Given task: Repeat the data between the lines holding "Where should I click to: Click" and "Where should I click to: Switch", inclusive, word for word, omitting the pictures from your answer.

Source material:
----
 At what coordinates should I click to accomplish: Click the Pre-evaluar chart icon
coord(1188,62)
----
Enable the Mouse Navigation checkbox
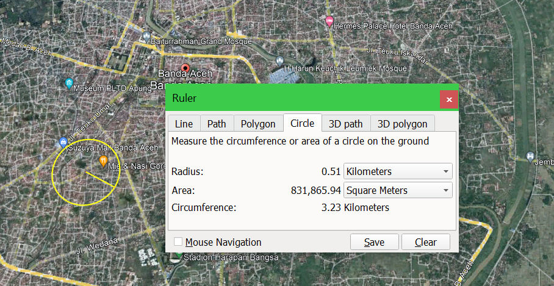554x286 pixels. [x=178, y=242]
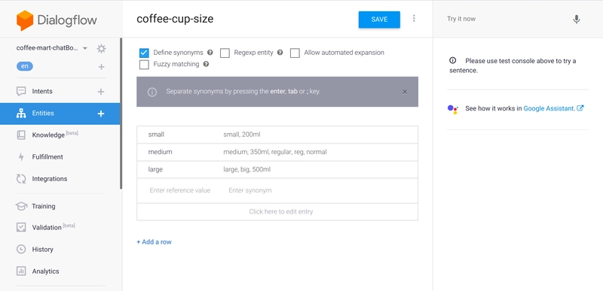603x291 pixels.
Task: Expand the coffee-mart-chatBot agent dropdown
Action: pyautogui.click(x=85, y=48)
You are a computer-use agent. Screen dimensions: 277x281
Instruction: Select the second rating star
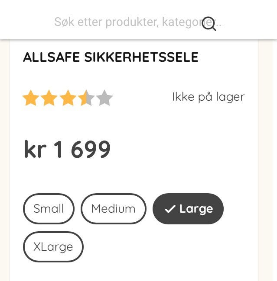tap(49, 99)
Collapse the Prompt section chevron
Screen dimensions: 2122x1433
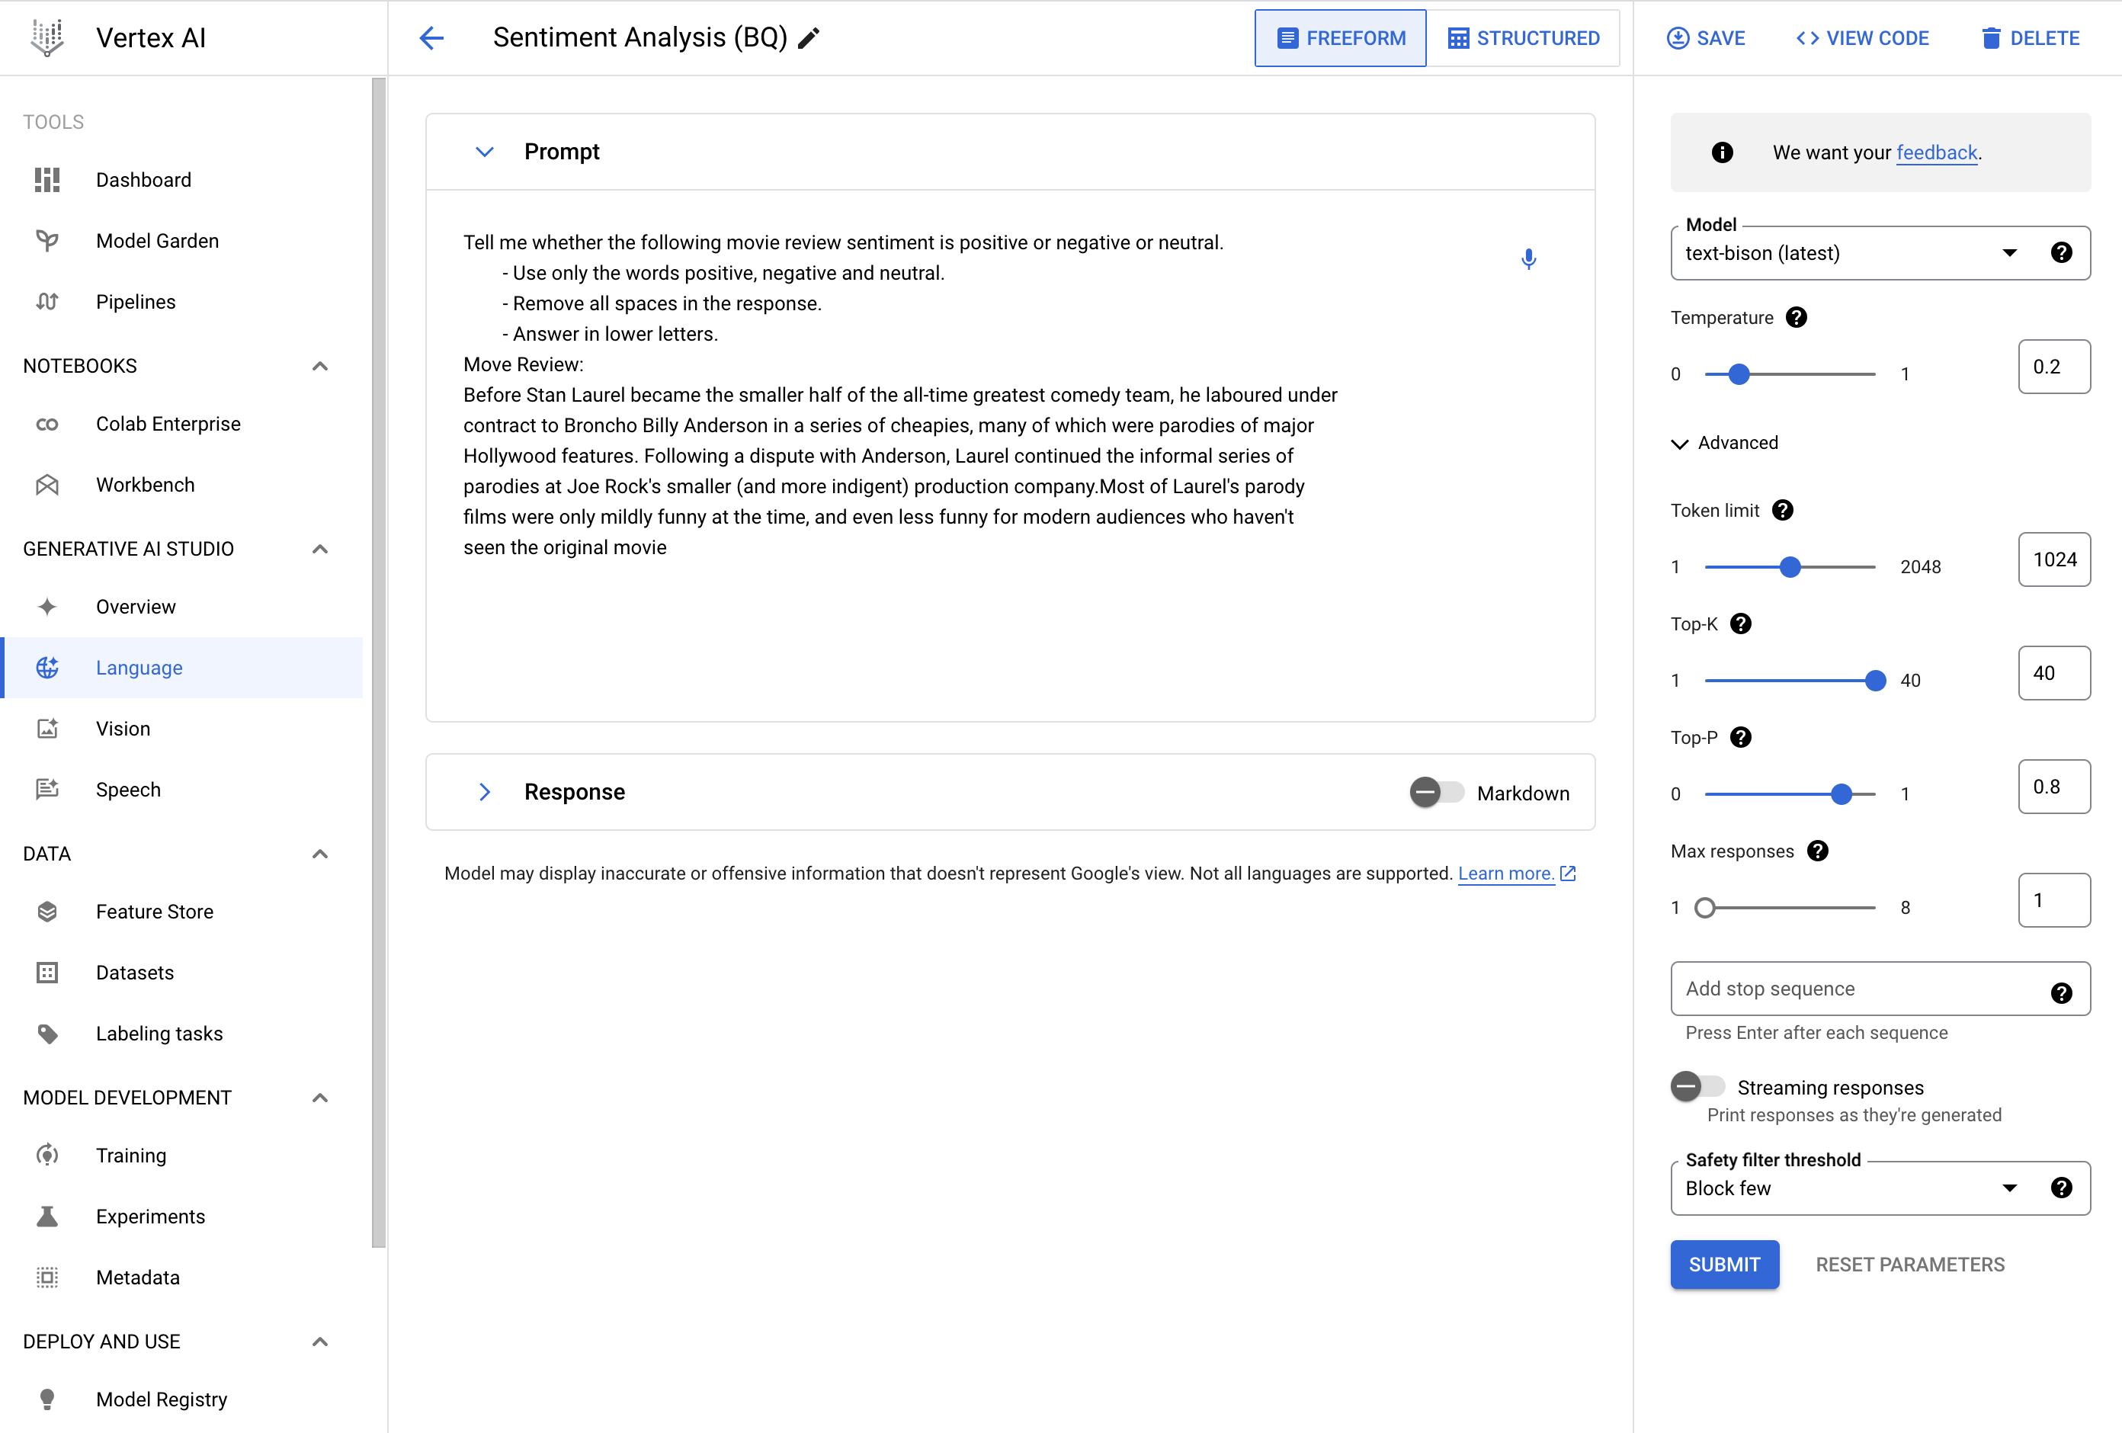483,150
----
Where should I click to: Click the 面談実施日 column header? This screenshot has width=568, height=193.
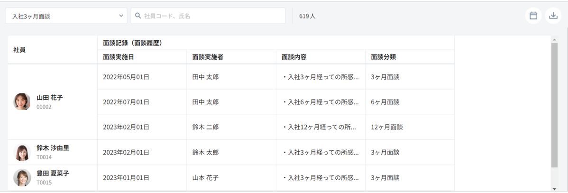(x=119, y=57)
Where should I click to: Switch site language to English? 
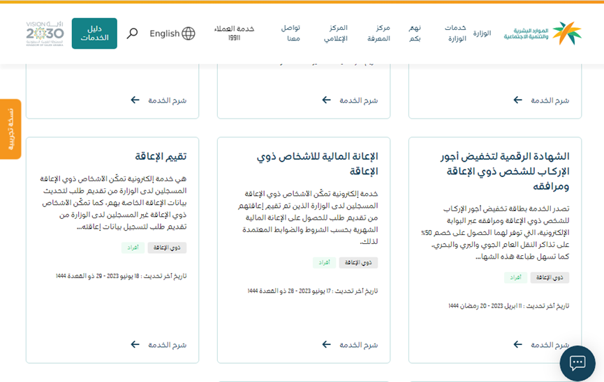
----
Written response:
Where should I click to: Click the 面談実施日 column header? This screenshot has width=568, height=193.
(x=119, y=57)
Where should I click to: Switch site language to English? 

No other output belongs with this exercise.